**Task item**
Everything from the line that contains "Switch to the Advanced Setup tab" to the final line of the data, both ends included, must be set down exactly, apart from the pictures.

**Dataset extract**

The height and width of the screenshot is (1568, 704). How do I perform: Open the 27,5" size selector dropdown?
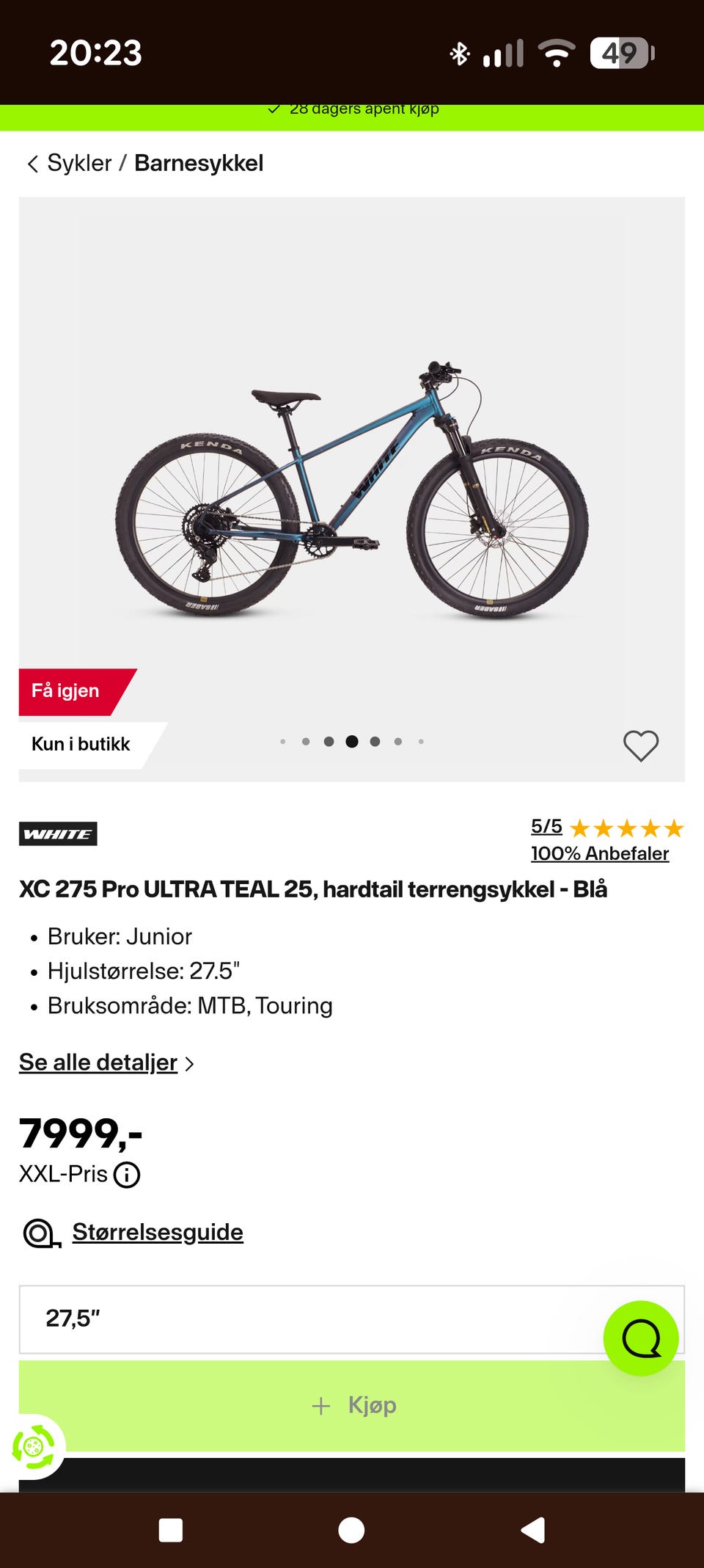(352, 1319)
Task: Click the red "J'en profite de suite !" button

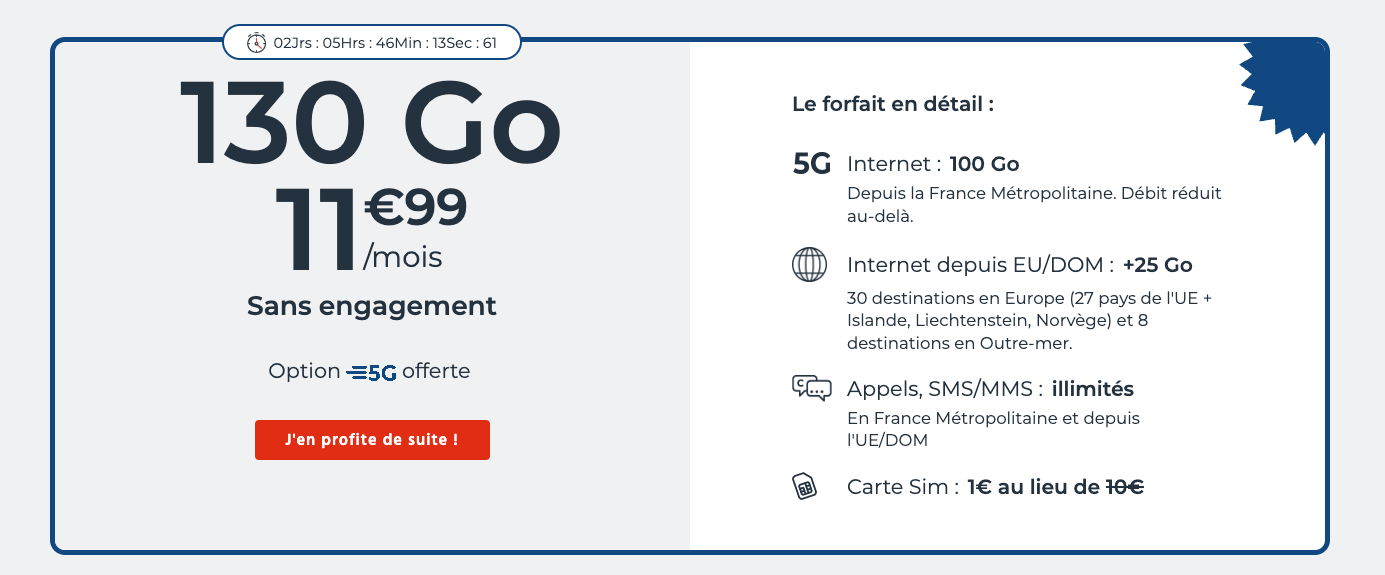Action: click(372, 440)
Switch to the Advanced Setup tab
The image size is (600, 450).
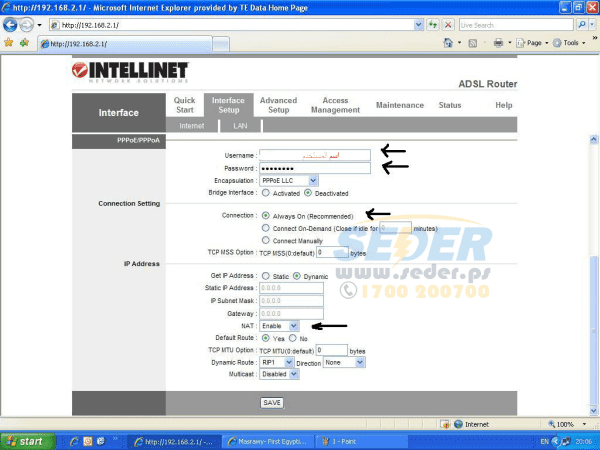pos(279,105)

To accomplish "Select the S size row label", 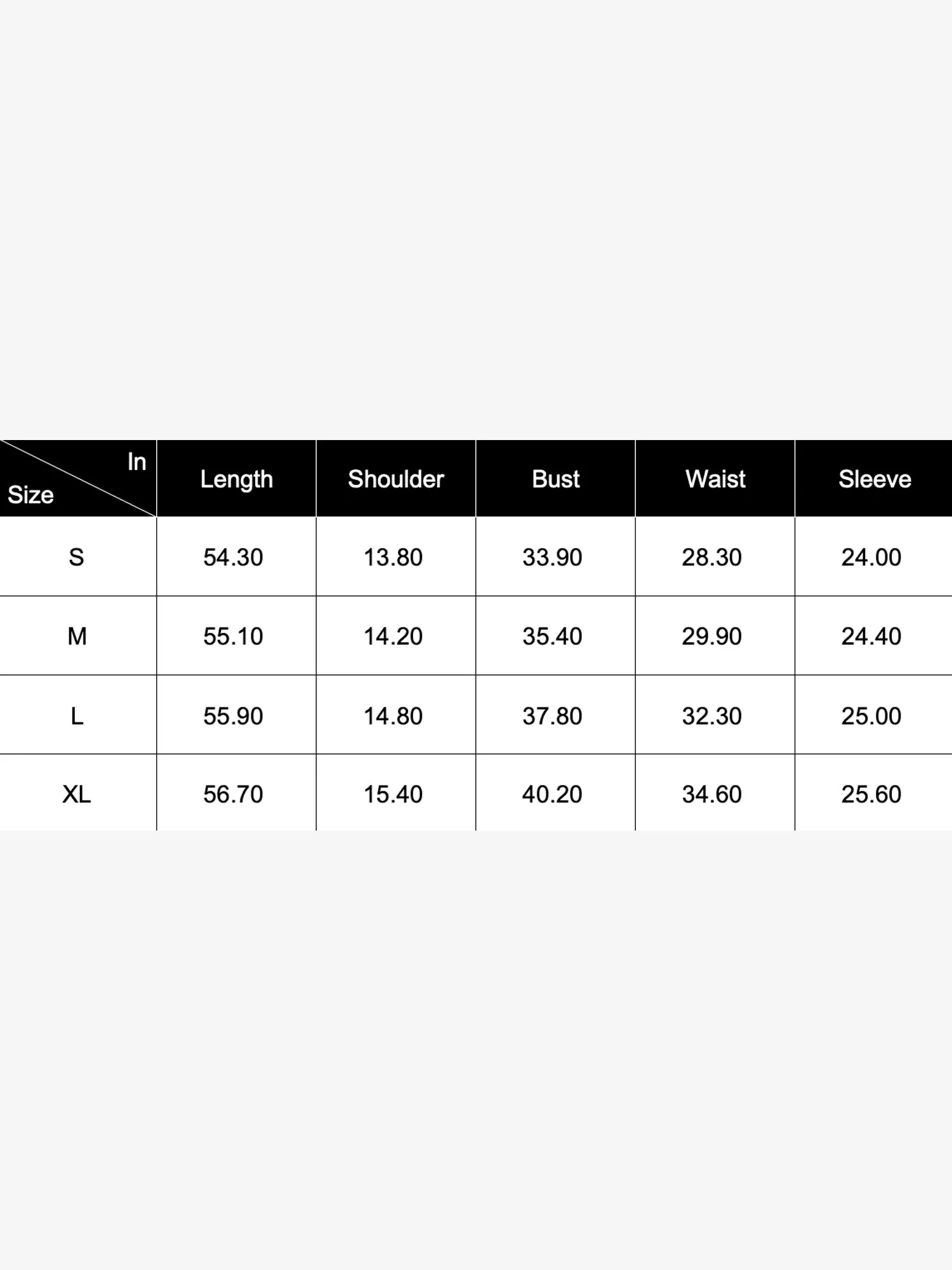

**Answer to the problem**
Switch to the Advanced Setup tab
The image size is (600, 450).
pos(279,105)

To accomplish "Select the S size row label", 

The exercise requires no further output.